Deep Betrayal

chapter 2

EXILED

The memory of the mermaid dissolved as I woke up and my eyes adjusted to the light, making out the white wicker bed and the floral wallpaper. A matching duvet lay in a twisted jumble on the floor. A silver-filigreed clock read 8:32 p.m. None of this stuff was mine.

Well, that wasn’t entirely true. The paper chain I’d made hung from the corner of the bedpost. Somehow, in my fitful sleep, I’d managed to get tangled in its length. I unwrapped the chain from around my neck and dropped its loose end to the floor. As of this morning, it had thirty links: one marking every day since my exile from Lake Superior and my parentally enforced separation from Calder White.

Thirty links, thirty days since I’d heard from him. No calls. No texts. Where the heck is he?

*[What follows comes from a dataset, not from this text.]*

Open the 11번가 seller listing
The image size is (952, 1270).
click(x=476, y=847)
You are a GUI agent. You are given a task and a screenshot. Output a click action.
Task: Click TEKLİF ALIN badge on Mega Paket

Counting had become something of an obsession with me lately. As in, fifty-two days since Dad had dragged me away from Minneapolis, from my school, from all my friends, to go live in a falling-down house on the shores of Lake Superior. Fifty days since I’d been rescued by what I naively believed to be a freshwater dolphin. Thirty-three days since my pathetic attempt at martyrdom had resulted in Tallulah’s death and revealed a family secret that I still could not fathom (and that sent me into a cold sweat every time I tried). And now thirty days, two hours, and seventeen minutes of exile.

I flopped back on the bed and threw a pillow over my face, muttering into it. Damn you, Calder White.

I’d make him eat this paper chain next time I saw him. When he’d swum away, he’d promised to come back for me. Wherever I was. So what was taking so long? How hard could it be to pick up a phone? Had he found a new girlfriend? Was he dead? In my darkest moments I thought, He better be dead. That would be the only acceptable explanation for his silence. But I didn’t really mean it, and I quickly traced the sign of the cross over my chest.

The bedroom door knob rattled, and my best friend, Jules Badzin, swished in with a twirl, wearing a royal-blue graduation cap over her flat-ironed black hair. She carried another cap in her teeth and two gowns on hangers.

I really should have been excited. The only good thing about being forced away from Lake Superior was getting to graduate with my class. Jules’s parents had been generous enough to let me crash at their house, but I had to fake every ounce of enthusiasm. And faking it was exhausting.

“Oh!” Jules said. “Were you going to bed already? It’s not even nine yet.”

“No, I’m good. I’m up.” I picked off the strands of hair that were stuck to my sweaty face.

Jules hung my cap and gown from the top of the closet door. We’d been friends since kindergarten. I could tell her anything. Well, almost anything.

She flipped her hair to one side and wriggled out of her jeans. “I’ve got to start buying pants a size bigger. I swear these are giving me a rash.”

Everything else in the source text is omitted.